One of the most ridiculous manifestations of this meat obsession, particularly among men, is the Paleo diet. Not only is this diet simply ridiculous on the face of it as a healthy way to live, it also is popular only because it plays into Americans’ fetish about MEAT ROAR MEAT!!! Unlike those wussy liberals, we can eat MEAT ROAR MEAT and drive our trucks and roll some coal on the Prius driving vegetarian. While there may be much to say for a low-carb diet, not that I would ever follow such an unfortunate idea, the Paleo diet is far more a cultural phenomenon than anything to do with health.

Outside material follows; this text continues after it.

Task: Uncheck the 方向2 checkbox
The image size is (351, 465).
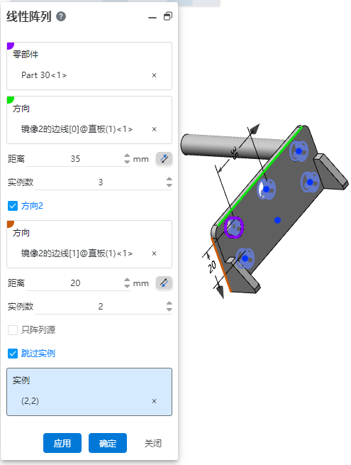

Moreover, the idea that our distant ancestors ate MEAT ROAR MEAT is absolutely laughable. They didn’t have the technology to eat large amounts of meat. They were just trying to scrounge for enough berries and plants and bits of meat when they could to survive, largely insects, though this all depends on time and place.

Collectively, anthropologists have spent many a career attempting to hone in on the diets of our most recent ancestors. Typically, they focus on our stone age (AKA Paleolithic) human ancestors or our earlier pre-human, hominid ancestors. Even if we just consider our stone age ancestors—those folks whose stories span the time between the first stone tool and the first agriculture—the sides of the debate are polarized. If you listen to one camp, our ancestors got most of their nutrition from gathered fruits and nuts; successful kills of big mammals may have been more of a treat than an everyday reality. A 2012 paper suggests that even Neanderthals—our north country cousins and mates—may have eaten much more plant material than previously suspected. Meanwhile, more macho camps of academics paint a picture of our ancestors as big, bad, hunters, who supplemented meaty diets with the occasional berry “chaser.” Others suggest we spent much of our recent past scavenging what the lions left behind, running in to snag a half-rotten wildebeest leg when the fates allowed. In other words, although “Paleolithic” diets in diet books tend to be very meaty, reasonable minds disagree as to whether ancient, Paleolithic diets actually were. Fortunately, new research suggests answers (yes, plural) to the question of what our ancestors ate.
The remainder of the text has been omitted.